*YOUR INSTRUCTIONS*
Check every line of the data and copy the ones where "computer" appears.

____ RECORDS FOR PROCESSING

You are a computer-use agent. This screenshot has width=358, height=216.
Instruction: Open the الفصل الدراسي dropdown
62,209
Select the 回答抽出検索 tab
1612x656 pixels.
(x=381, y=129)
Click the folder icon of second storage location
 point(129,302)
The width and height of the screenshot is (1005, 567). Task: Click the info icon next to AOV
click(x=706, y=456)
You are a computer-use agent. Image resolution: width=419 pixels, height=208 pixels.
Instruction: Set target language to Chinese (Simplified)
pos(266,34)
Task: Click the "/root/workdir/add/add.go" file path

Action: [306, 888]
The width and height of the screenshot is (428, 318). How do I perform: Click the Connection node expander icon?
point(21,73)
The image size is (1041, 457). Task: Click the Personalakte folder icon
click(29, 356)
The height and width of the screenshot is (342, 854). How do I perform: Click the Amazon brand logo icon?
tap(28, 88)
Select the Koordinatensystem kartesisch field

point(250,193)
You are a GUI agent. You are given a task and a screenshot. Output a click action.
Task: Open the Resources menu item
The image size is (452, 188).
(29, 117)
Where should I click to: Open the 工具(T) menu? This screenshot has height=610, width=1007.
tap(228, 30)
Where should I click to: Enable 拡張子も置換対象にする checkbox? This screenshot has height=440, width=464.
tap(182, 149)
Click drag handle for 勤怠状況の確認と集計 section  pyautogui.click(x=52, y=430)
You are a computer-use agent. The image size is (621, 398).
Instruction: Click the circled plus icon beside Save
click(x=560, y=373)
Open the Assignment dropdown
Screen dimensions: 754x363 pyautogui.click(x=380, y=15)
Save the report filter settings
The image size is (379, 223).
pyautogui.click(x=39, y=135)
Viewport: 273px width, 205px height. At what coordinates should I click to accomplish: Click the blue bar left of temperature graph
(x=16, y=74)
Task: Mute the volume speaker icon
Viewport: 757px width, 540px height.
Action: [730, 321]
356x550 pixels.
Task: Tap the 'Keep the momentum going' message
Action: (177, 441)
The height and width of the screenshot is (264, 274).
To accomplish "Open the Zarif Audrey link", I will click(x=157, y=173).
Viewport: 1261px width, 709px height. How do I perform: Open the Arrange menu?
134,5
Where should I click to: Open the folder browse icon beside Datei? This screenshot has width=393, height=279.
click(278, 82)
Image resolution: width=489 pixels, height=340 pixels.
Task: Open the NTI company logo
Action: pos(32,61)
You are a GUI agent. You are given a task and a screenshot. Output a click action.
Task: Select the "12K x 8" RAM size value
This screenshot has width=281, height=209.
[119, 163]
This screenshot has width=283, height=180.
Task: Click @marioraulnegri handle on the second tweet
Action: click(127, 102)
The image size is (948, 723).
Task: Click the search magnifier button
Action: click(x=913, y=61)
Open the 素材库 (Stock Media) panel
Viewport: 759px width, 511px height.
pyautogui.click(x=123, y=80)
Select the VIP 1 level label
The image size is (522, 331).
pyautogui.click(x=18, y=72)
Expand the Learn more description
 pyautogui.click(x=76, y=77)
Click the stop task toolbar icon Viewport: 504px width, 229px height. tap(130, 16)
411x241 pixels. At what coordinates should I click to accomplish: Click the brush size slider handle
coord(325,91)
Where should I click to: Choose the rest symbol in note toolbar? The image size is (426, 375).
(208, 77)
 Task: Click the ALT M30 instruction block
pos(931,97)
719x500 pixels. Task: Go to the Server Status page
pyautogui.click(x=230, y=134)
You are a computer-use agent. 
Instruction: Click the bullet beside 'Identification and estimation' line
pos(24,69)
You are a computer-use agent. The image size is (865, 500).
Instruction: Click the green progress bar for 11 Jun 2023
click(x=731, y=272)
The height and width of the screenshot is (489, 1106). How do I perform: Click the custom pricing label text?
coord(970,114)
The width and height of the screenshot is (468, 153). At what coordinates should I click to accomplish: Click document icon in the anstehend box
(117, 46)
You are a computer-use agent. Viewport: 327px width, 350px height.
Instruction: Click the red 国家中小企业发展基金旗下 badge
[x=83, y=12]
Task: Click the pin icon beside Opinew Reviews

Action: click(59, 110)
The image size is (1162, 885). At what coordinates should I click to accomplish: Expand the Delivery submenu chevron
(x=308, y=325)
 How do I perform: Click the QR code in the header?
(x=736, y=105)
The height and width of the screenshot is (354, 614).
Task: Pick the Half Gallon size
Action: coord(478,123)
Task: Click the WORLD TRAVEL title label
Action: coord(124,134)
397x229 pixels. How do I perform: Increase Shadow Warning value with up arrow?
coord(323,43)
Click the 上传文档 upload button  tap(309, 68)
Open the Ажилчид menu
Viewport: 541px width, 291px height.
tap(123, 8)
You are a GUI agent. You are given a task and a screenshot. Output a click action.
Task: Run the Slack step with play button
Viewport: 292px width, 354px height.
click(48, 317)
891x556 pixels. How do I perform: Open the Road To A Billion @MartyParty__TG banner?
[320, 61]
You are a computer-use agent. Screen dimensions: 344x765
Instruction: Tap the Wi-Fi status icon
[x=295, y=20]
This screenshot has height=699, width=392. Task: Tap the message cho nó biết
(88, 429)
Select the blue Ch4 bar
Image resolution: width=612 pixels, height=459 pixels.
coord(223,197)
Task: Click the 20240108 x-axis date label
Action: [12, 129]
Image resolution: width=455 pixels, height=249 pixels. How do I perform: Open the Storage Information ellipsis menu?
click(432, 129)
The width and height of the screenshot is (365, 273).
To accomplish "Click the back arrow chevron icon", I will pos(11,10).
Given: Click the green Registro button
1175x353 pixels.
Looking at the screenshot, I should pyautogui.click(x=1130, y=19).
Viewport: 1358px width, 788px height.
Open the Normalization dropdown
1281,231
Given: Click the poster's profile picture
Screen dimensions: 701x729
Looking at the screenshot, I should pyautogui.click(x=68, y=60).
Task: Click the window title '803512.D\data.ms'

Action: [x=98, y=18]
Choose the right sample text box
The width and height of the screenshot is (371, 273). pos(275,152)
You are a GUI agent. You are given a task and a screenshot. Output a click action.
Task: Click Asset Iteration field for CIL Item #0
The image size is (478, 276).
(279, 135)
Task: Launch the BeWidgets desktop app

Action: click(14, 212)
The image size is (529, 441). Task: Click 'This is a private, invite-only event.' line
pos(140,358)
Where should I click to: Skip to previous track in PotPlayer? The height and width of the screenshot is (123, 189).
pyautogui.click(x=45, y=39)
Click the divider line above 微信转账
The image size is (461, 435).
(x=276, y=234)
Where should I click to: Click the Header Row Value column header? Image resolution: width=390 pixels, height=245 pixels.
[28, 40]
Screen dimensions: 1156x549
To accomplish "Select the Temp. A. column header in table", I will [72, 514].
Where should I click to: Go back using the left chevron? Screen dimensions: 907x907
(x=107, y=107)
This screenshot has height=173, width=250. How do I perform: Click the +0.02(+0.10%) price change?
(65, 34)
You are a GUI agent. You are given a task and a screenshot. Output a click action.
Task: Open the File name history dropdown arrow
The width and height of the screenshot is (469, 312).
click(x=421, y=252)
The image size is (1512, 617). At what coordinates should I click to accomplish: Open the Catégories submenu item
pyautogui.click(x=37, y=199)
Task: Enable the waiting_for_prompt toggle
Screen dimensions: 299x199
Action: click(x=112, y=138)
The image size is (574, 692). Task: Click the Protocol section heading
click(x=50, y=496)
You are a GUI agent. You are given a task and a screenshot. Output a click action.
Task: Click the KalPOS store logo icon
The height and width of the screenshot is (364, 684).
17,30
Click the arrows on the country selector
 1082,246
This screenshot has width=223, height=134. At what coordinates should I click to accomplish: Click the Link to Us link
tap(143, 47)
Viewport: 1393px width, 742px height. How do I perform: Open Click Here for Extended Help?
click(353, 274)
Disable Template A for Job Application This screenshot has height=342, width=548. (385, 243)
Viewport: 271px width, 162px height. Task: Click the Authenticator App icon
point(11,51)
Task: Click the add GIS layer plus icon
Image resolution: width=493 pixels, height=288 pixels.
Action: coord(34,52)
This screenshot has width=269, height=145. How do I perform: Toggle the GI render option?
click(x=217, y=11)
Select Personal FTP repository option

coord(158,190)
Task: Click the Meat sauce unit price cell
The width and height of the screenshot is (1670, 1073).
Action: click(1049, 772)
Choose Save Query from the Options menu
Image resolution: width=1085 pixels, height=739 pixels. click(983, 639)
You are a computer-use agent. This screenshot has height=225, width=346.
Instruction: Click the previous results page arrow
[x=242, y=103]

________

*SOLUTION FOR THIS EXERCISE*
You are a computer-use agent. This screenshot has width=358, height=216.
You are a computer-use agent. Image resolution: width=419 pixels, height=208 pixels.
You are a computer-use agent. The image size is (621, 398).
You are a computer-use agent. 
You are a computer-use agent. The image size is (865, 500).
You are a computer-use agent. Viewport: 327px width, 350px height.
You are a computer-use agent. Screen dimensions: 344x765
You are a computer-use agent. This screenshot has height=225, width=346.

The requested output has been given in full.